Volatility metrics explain the disappointing performance of this year's Christmas rally. After the sharp price fluctuations in early December, Bitcoin's realized volatility surged to over 60%, while implied volatility declined, resulting in a negative spread of approximately 6 percentage points. This structure suggests that the market is more focused on stability than short-term direction. A similar volatility structure appeared in March of this year, which was followed by volatility compression and a subsequent decline.
Spot trading and derivatives market positions also support this interpretation. Spot trading volume for BTC and ETH shrank to $200-300 million, a significant decrease from over $400 million at the beginning of the year.
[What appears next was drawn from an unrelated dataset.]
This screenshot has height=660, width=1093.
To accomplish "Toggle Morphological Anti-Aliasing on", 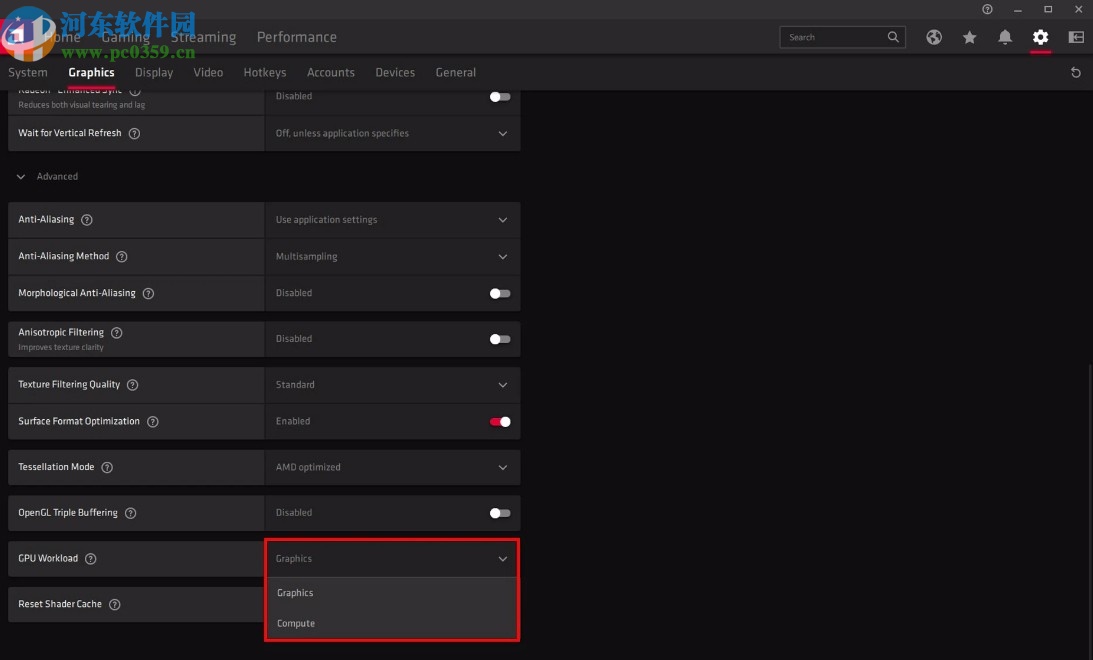I will (499, 293).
In the derivatives market, BTC open interest remained between $7 billion and $9 billion throughout December, avoiding deleveraging but also showing no significant expansion. Conversely, Altcoin open interest increased slightly, indicating only some selective speculative demand.
No clear directional positions were detected in the options market. Based on the December 26th expiry date, call/put option trading was concentrated at near-month strike prices, with the highest concentration at the $85,000 level, but this was interpreted as hedging demand rather than aggressive buying. Furthermore, the December 26th options market, with a trading volume of approximately $600 billion, was the most active, but the call-put ratio was relatively balanced rather than one-sidedly bullish. This signals that the market is more focused on managing existing positions than on new directions. In conclusion, Bitcoin did not exhibit the strong seasonal rally seen in traditional assets at the end of this year, but rather highlighted a development trend dominated by cyclical factors, macroeconomic factors, and risk management.